Friday, June 11, 2021

The wise guy


Luke 10:25-28…

It is instructive to see that Luke places this incident directly following Jesus giving thanks to His Father, “that you have hidden these things from the wise and understanding and revealed them to little children”. The “little children” are Jesus’ disciples, His followers, who have just learned about spiritual power in His name. Now we meet the lawyer, one of the “wise and understanding”, a scholar schooled in all the intricacies and interpretations of the Old Testament Law. The children and wise are placed in sharp contrast.

The lawyer asks an important question, which is really the ultimate question, “what shall I do to inherit eternal life?” but he has an underlying motive. He was testing Jesus to see if He could trip Him up, make Him contradict Himself, or contradict the Law, perhaps ultimately trying to prove that His claims to be the Son of God were demonstrably false. Instead of answering the man, Jesus turns the question back on him, appealing to his self-perception of being an authority. The one who came to test is now being tested.

The lawyer was trying to set Jesus up so as to take Him down. But Jesus was setting him up so as to take down his self-righteousness. Jesus agrees that his answer describes the essence of the Law (Leviticus 19:18 / Deuteronomy 6:4-5 / Matthew 7:12, 22:35-40 / Mark 12:28-34 / Romans 13:8-10 / Galatians 5:14 / James 2:8-10). Jesus says that if the man does this he will indeed inherit eternal life.  

The problem is that no one can fulfill this requirement. The lawyer was rich in knowledge, and thought this meant he could achieve, accomplish, attain whatever it took to gain favor with God.
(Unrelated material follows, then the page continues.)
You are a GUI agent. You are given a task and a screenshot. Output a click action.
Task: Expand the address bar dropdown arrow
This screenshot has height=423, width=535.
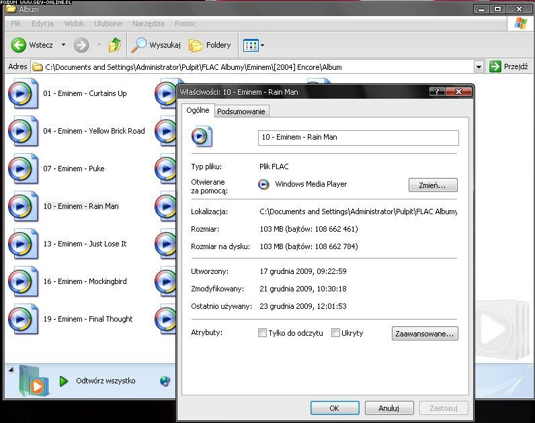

In contrast, the disciples knew they were nothing without Jesus. They were learning true knowledge, not to be proud in their own selves, but to give glory to God.

You may grow and learn and be about all those good things you ought to do, but you mustn’t let those things make you think you are now somehow less needing of mercy and grace. You may be rich in your relationship with God, but that means you realize your poverty without Him.

Don’t be some smug wise guy, thinking you have it all figured out. Realize what Jesus meant when He said, “Blessed are the poor in spirit”.